Projection-free online learning has drawn increasing interest due to its efficiency in solving high-dimensional problems with complicated constraints. However, most existing projection-free online methods focus on minimizing the static regret, which unfortunately fails to capture the challenge of changing environments. In this paper, we investigate non-stationary projection-free online learning, and choose dynamic regret and adaptive regret to measure the performance. Specifically, we first provide a novel dynamic regret analysis for an existing projection-free method named $\text{BOGD}_\text{IP}$, and establish an $\mathcal{O}(T^{3/4}(1+P_T))$ dynamic regret bound, where $P_T$ denotes the path-length of the comparator sequence. Then, we improve the upper bound to $\mathcal{O}(T^{3/4}(1+P_T)^{1/4})$ by running multiple $\text{BOGD}_\text{IP}$ algorithms with different step sizes in parallel, and tracking the best one on the fly. Our results are the first general-case dynamic regret bounds for projection-free online learning, and can recover the existing $\mathcal{O}(T^{3/4})$ static regret by setting $P_T = 0$. Furthermore, we propose a projection-free method to attain an $\tilde{\mathcal{O}}(\tau^{3/4})$ adaptive regret bound for any interval with length $\tau$, which nearly matches the static regret over that interval. The essential idea is to maintain a set of $\text{BOGD}_\text{IP}$ algorithms dynamically, and combine them by a meta algorithm. Moreover, we demonstrate that it is also equipped with an $\mathcal{O}(T^{3/4}(1+P_T)^{1/4})$ dynamic regret bound. Finally, empirical studies verify our theoretical findings.

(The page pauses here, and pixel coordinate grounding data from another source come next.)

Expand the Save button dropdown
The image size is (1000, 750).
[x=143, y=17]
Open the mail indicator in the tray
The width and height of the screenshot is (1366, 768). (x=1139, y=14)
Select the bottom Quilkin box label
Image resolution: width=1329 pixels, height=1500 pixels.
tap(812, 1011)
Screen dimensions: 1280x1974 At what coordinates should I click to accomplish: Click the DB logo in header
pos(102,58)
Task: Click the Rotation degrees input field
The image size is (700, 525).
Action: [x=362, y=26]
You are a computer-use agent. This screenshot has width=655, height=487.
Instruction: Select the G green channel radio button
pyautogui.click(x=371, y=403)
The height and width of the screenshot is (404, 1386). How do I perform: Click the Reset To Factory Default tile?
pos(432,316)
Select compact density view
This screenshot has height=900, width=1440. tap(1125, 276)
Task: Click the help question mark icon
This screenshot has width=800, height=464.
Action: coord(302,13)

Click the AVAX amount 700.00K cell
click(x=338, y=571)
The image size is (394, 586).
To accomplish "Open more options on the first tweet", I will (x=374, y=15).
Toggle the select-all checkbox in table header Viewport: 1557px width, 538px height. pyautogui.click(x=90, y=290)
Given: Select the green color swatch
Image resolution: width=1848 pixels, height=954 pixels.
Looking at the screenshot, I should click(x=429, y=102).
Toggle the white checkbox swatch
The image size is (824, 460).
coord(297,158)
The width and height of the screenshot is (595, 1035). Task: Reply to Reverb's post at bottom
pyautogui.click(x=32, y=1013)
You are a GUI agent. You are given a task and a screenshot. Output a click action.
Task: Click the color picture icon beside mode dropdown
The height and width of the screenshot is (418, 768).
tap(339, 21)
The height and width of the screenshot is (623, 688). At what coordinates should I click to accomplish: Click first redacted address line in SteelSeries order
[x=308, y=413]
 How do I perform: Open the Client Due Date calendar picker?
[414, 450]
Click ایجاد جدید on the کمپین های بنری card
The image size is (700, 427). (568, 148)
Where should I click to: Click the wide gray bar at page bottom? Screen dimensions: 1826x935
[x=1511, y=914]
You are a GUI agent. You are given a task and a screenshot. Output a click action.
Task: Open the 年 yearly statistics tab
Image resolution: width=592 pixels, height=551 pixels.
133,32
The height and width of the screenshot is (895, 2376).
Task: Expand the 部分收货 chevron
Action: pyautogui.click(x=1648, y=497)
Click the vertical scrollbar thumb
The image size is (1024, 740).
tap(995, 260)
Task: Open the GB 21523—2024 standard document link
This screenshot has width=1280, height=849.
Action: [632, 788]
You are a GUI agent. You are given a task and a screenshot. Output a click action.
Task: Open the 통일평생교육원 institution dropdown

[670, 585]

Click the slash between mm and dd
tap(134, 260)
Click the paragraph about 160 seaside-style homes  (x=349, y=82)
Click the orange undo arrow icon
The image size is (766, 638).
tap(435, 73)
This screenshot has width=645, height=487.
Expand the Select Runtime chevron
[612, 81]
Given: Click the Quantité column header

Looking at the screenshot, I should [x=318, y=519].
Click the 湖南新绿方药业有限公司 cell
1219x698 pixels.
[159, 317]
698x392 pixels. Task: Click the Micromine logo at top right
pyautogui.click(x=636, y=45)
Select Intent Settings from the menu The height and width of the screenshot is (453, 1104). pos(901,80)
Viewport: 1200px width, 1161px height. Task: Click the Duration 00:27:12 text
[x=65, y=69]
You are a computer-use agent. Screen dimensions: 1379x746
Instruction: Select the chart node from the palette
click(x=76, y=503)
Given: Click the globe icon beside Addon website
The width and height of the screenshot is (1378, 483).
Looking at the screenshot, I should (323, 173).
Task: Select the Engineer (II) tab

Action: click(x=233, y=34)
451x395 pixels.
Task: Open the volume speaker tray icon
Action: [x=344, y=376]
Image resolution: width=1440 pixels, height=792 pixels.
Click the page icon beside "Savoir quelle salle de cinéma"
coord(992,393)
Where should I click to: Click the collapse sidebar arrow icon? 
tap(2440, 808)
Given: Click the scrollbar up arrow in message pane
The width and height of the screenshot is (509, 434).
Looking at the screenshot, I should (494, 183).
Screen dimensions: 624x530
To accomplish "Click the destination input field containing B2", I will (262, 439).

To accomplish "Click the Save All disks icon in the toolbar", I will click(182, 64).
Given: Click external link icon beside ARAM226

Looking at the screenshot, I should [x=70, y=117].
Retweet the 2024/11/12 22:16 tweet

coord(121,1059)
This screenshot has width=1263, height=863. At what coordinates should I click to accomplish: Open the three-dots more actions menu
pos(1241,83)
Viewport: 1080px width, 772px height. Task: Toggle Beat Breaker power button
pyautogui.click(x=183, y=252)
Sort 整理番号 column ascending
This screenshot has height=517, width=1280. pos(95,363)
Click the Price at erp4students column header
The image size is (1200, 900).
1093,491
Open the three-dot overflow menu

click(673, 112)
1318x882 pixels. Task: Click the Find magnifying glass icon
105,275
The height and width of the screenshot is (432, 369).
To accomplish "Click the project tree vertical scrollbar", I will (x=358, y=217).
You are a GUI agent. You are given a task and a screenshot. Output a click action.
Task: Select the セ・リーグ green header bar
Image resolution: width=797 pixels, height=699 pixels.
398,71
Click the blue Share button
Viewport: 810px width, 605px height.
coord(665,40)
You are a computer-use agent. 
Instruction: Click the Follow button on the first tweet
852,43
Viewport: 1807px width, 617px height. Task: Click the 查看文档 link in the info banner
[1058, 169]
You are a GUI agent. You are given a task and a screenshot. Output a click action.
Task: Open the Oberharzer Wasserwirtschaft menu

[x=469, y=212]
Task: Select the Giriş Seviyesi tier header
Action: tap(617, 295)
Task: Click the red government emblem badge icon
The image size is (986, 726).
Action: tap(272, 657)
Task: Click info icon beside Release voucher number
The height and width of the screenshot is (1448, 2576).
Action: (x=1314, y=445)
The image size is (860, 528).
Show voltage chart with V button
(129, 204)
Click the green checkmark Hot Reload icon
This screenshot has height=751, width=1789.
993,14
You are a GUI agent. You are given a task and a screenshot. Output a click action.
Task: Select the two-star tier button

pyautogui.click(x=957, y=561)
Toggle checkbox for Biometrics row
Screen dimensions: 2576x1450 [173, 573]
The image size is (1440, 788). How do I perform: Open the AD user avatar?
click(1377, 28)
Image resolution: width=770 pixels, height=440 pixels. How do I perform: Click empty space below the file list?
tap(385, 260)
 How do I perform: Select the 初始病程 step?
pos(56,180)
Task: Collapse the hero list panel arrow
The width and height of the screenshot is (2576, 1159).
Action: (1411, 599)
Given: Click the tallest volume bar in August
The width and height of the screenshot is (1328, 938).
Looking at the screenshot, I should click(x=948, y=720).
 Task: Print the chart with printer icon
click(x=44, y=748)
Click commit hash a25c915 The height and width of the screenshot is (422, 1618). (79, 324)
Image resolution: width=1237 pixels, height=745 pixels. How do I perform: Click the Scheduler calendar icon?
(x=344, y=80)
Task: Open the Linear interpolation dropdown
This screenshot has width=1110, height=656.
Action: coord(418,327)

翻译：无投影在线学习因在处理高维复杂约束问题时的高效性而日益受到关注。然而，现有大多数无投影在线方法主要关注最小化静态遗憾，这未能捕捉环境变化的挑战。本文研究非平稳无投影在线学习，并采用动态遗憾和自适应遗憾作为性能度量。具体而言，我们首先为现有的无投影方法$\text{BOGD}_\text{IP}$提供了一种新的动态遗憾分析，建立了$\mathcal{O}(T^{3/4}(1+P_T))$的动态遗憾界，其中$P_T$表示比较序列的路径长度。随后，通过并行运行多个具有不同步长的$\text{BOGD}_\text{IP}$算法，并在线追踪最优算法，我们将上界改进为$\mathcal{O}(T^{3/4}(1+P_T)^{1/4})$。我们的结果是无投影在线学习领域首个通用动态遗憾界，且通过设定$P_T = 0$可恢复现有的$\mathcal{O}(T^{3/4})$静态遗憾。此外，我们提出了一种无投影方法，对于任意长度为$\tau$的时间区间，实现了$\tilde{\mathcal{O}}(\tau^{3/4})$的自适应遗憾界，这几乎匹配该区间上的静态遗憾。其核心思想是动态维护一组$\text{BOGD}_\text{IP}$算法，并通过元算法进行组合。同时，我们证明该方法同样具有$\mathcal{O}(T^{3/4}(1+P_T)^{1/4})$的动态遗憾界。最后，实证研究验证了我们的理论发现。